Главная страница ИД «Первого сентября»Главная страница газеты «Первое сентября»Содержание №20/2009
Третья тетрадь
Детный мир

ИСТОРИЯ ВЗРОСЛЕНИЯ


Иваницкая Елена

О дедушке спрашивать было нельзя...

Как складываются самые первые – самые крепкие, как принято думать, – представления ребенка о том, в каком обществе он живет, какой мир его окружает?
В несвободном обществе родители стараются не говорить откровенно о политике ни с детьми, ни даже в присутствии детей. Может быть, потому, что ребенок очень остро чувствует, когда взрослый не свободен в своих суждениях...

══════════════════════════════

*Список заданий*
a) Что сказано в отрывке об истории взросления?
(i) Кто указан автором?
(ii) Какой номер газеты значится в содержании?
(iii) О чем родители в несвободном обществе стараются не говорить откровенно с детьми?
b) Напечатайте без изменений часть отрывка об истории взросления: от слов «ИСТОРИЯ ВЗРОСЛЕНИЯ» до слов «в своих суждениях...».
Опирайтесь только на отрывок.

Сохранённые записи:
══════════════════════════════

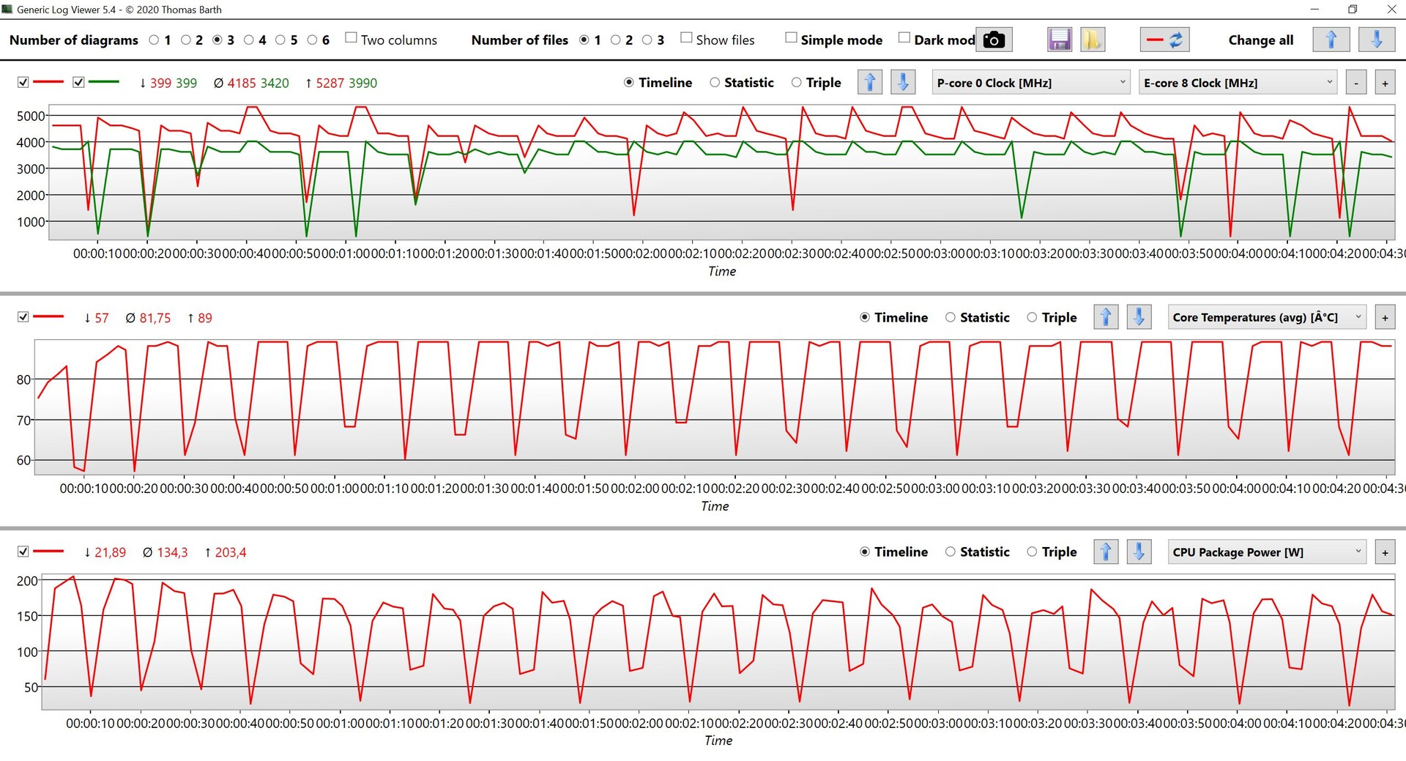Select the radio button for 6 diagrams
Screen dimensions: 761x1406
[x=313, y=40]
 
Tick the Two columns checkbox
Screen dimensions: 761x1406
[x=352, y=38]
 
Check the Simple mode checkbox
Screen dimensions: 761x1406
[x=791, y=38]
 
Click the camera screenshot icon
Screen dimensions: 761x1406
[x=994, y=40]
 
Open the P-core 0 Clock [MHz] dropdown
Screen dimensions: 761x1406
[x=1031, y=83]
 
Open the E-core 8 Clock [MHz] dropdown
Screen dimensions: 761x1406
[x=1238, y=83]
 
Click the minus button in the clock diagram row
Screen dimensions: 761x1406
[x=1356, y=83]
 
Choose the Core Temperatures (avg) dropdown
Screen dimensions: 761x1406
[x=1266, y=317]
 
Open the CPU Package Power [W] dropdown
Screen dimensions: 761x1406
[x=1266, y=552]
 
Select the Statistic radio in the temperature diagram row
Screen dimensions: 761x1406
[x=951, y=318]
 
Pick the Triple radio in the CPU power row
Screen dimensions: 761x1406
[x=1032, y=552]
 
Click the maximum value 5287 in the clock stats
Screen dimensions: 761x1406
[x=330, y=83]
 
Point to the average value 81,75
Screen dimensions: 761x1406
[x=155, y=319]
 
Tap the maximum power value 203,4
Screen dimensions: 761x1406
[x=230, y=553]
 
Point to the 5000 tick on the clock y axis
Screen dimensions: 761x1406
[x=30, y=116]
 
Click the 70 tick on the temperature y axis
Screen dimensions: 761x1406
[x=23, y=420]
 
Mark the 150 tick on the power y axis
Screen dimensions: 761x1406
[x=27, y=616]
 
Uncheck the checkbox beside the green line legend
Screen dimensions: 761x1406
[x=79, y=83]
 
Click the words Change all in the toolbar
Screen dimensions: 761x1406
[x=1260, y=40]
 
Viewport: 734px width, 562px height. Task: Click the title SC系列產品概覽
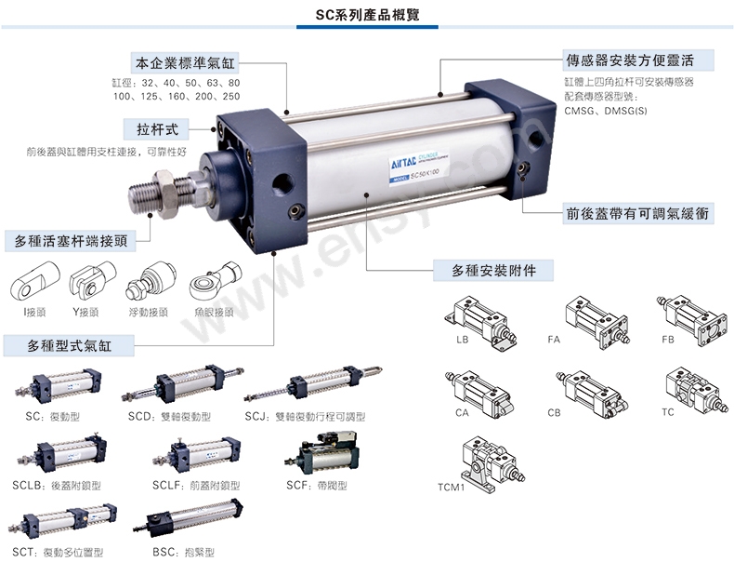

══════════════════════════════

*Список решений*
a)
(i) Иваницкая Елена.
(ii) №20/2009.
(iii) О политике.

b)
ИСТОРИЯ ВЗРОСЛЕНИЯ


Иваницкая Елена

О дедушке спрашивать было нельзя...

Как складываются самые первые – самые крепкие, как принято думать, – представления ребенка о том, в каком обществе он живет, какой мир его окружает?
В несвободном обществе родители стараются не говорить откровенно о политике ни с детьми, ни даже в присутствии детей. Может быть, потому, что ребенок очень остро чувствует, когда взрослый не свободен в своих суждениях...